Deepak Sehrawat, a deaf teacher for the deaf working with an NGO, has been trying to ease things a bit by teaching his colleagues to sign. That’s the only way he can be part of conversations and meetings and he’s glad his colleagues are willing to learn.

Many are not faring as well. Rishi (last name withheld on request), a 23-year-old IT engineer with an NGO, says what hurts most is the “daily discrimination” from people in his workplace. “In the pandemic, when things are difficult all around, the standard response from colleagues to any query is, ‘We’ll tell you later’. And then, at the end of a two-hour meeting, you’re given a two-line summary. I feel excluded,” he says. “It produces anxiety and lowers one’s self-esteem.”

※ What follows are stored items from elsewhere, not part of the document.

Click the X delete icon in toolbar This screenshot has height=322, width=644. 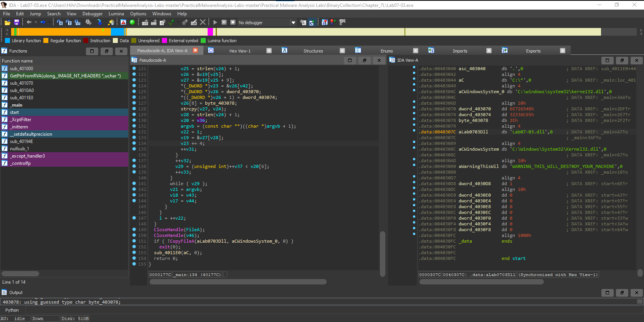click(x=203, y=22)

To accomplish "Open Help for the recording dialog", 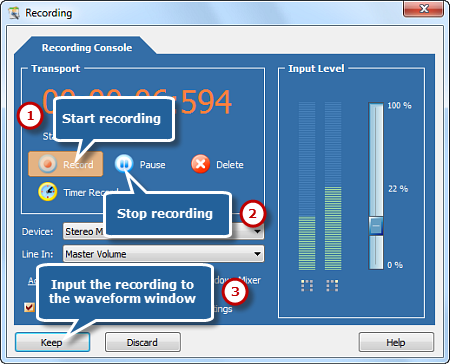I will pos(396,342).

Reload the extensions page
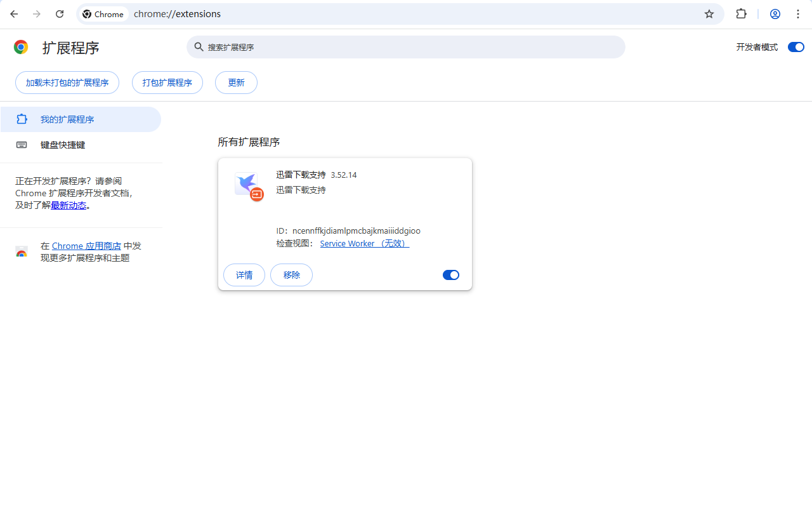60,14
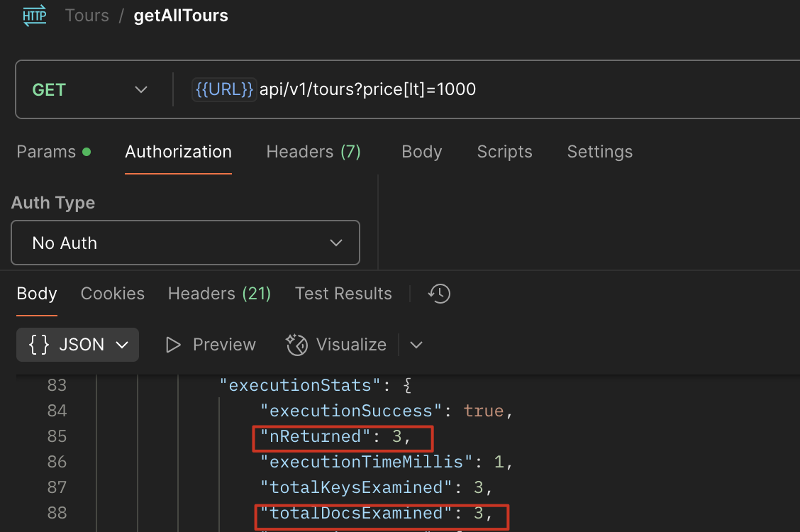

The pandemic has created new situations for us that are challenging as it is, adds Sehrawat, the teacher with the Haryana-based Welfare Society for Persons with Speech and Hearing Impairment (HWSPSHI) in Gurugram. “Trying to get about in society in such conditions is causing so much additional anxiety for deaf people, that we’ve added regular counselling of students to our schedule. Another challenge is getting parents of deaf kids to learn sign language.”

It doesn’t help that helplines are largely off-limits because most are phone-based. Or that offline counselling over the next year or so will involve double the cost, for an interpreter as well as a counsellor. “We hope to have deaf counsellors in India, just like they do in the US, UK and other countries. There is a huge need,” says Sapan Jain, Indian Sign Language coordinator with HWSPSHI. “But currently, less than 1% of deaf Indians finish college.”

The need is certainly significant. India has about 5 million hearing-impaired people, according to the 2011 Census.

Aman (who goes by only one name), a deaf IT worker with another NGO, recommends that companies that have deaf employees use video-relay service apps such as SignAble that translate audio to sign language, so the deaf can participate as equals.

“Instead of timely assistance, many are living with the fear that they will be the first to be laid off, because it is difficult to communicate with them. Living in fear diminishes people,” says Pallavi Kulshreshtha, project officer at HWSPSHI. “Imagine how that feels.”

Even with the discrimination, for instance, Rishi considers himself privileged to have a full-time job. An estimated 95% of deaf children never make it to school.